GilLevi / AgeGenderDeepLearning

628 stars 284 forks source link

Unbalanced folds #37

Closed rauldiaz closed 5 years ago

rauldiaz commented 5 years ago

Hi,

I know that #24 is a closed issue, but I am still curious about how these folds are set up. My results are as follows:

Fold 0 as test set: 62% Fold 1 as test set: 49% Fold 2 as test set: 58% Fold 3 as test set: 48% Fold 4 as test set: 56%

My biggest concern is not just the variation in the test sets (especially 1 and 3), but in the accuracy of the validation sets of each fold. In my experiments, each fold gets easily over 80% of accuracy in the validation sets. It feels as if the unseen data from the test sets is wildly different from the validation sets, thus making hard to tune the model.

Do you have any intuition on why this happens?

Thanks, Raul

GilLevi commented 5 years ago

Hi Raul,

Thank you for your interest in our work.

I can offer one intuition why this might happen: at the core, the problem is that distribution of the test data is different from the distribution of the train and the validation data. This happens since the distribution of each fold is different than the other folds (which is also confirmed by your test results).

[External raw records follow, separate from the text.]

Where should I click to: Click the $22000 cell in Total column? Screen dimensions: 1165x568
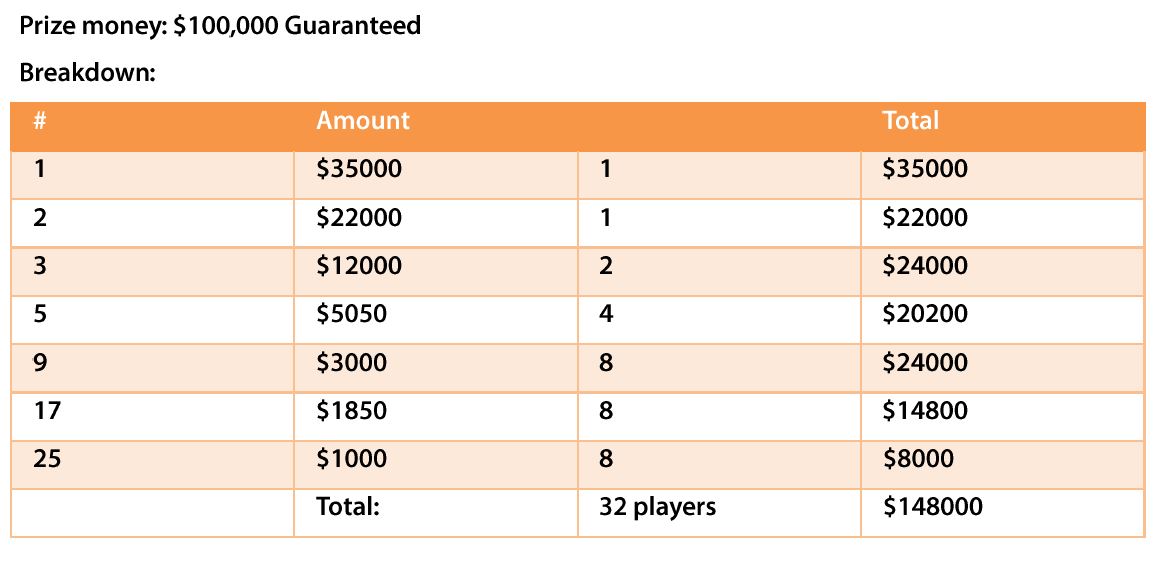925,218
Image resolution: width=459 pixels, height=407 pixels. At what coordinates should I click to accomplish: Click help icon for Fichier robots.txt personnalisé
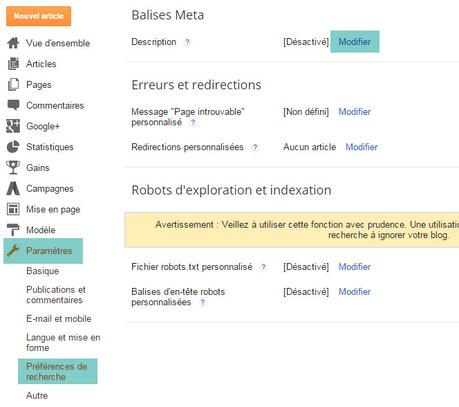263,267
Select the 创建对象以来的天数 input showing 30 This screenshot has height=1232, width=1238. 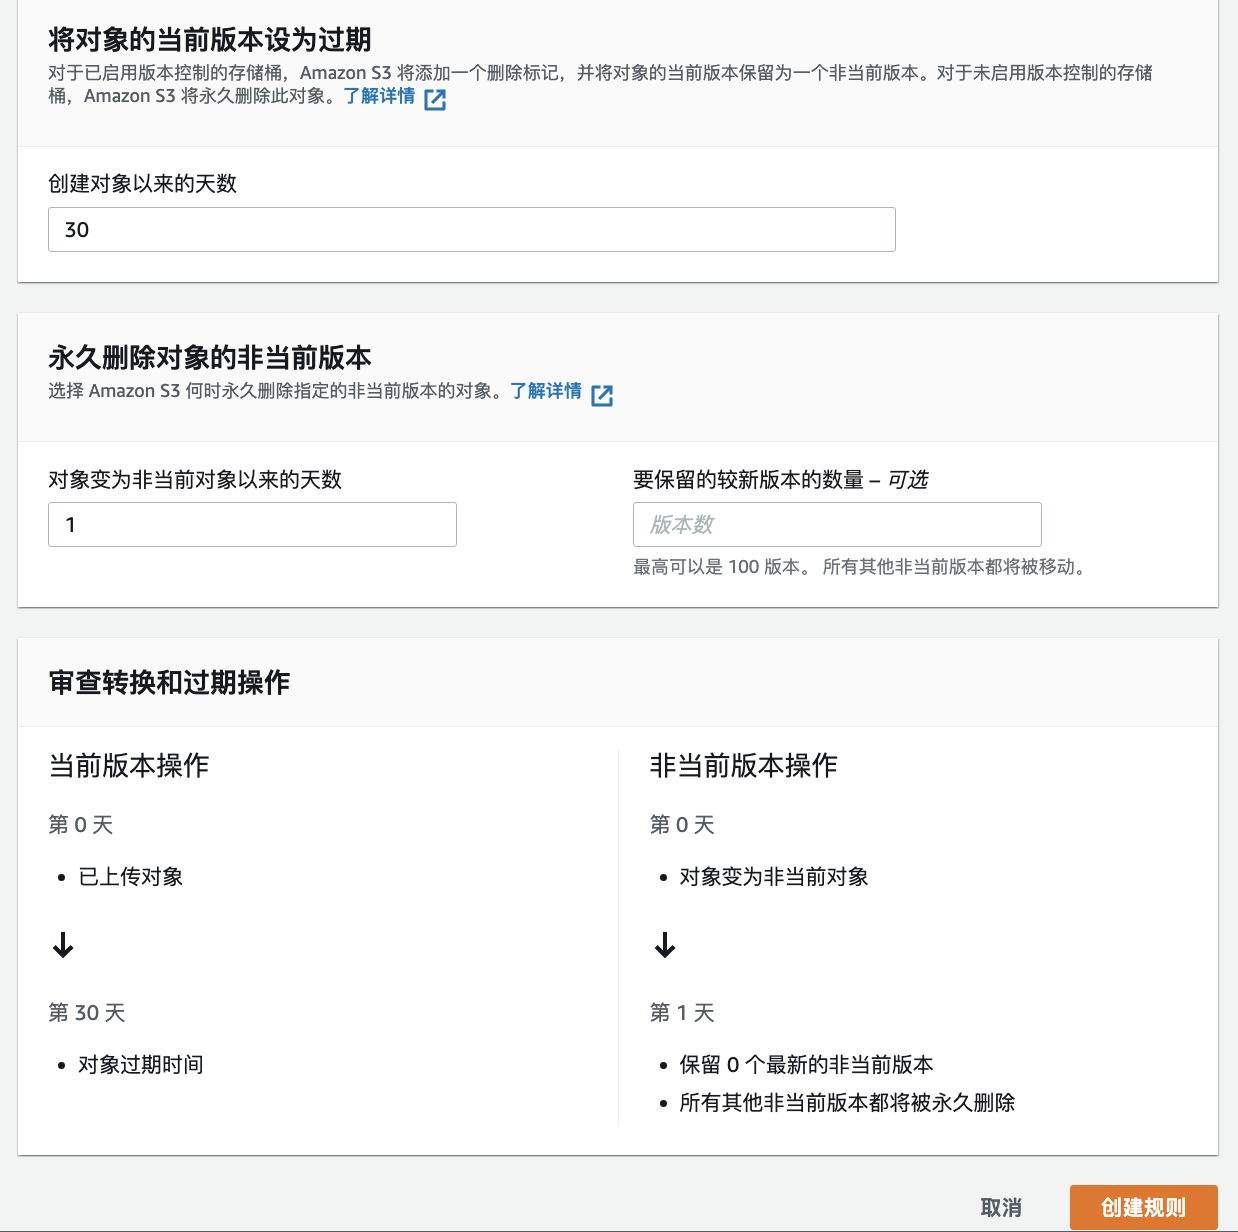471,229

I believe that this is because each folder contains different subjects (which introduces a lot of variation between the distribution of the folds, more than the variation of having one subject with different images of which are distributed across the folds). Let's take for example an "imagenet-like" problem of classifying dog breeds. If you have a lot of data samples you can easily split it into folds that have roughly the same data distribution by making sure that each image in one fold has a similar image at the other folds. In our case, do prevent overfitting we do not allow that a subject will appear in more than one fold, so by definition (and since the data is small) it's less likely that for an image in one fold you will find a corresponding image in another fold.

This might be a bit annoying when tuning the model, but it allows for better generalization.

rauldiaz commented 5 years ago

Hi @GilLevi ,

Thanks for explaining!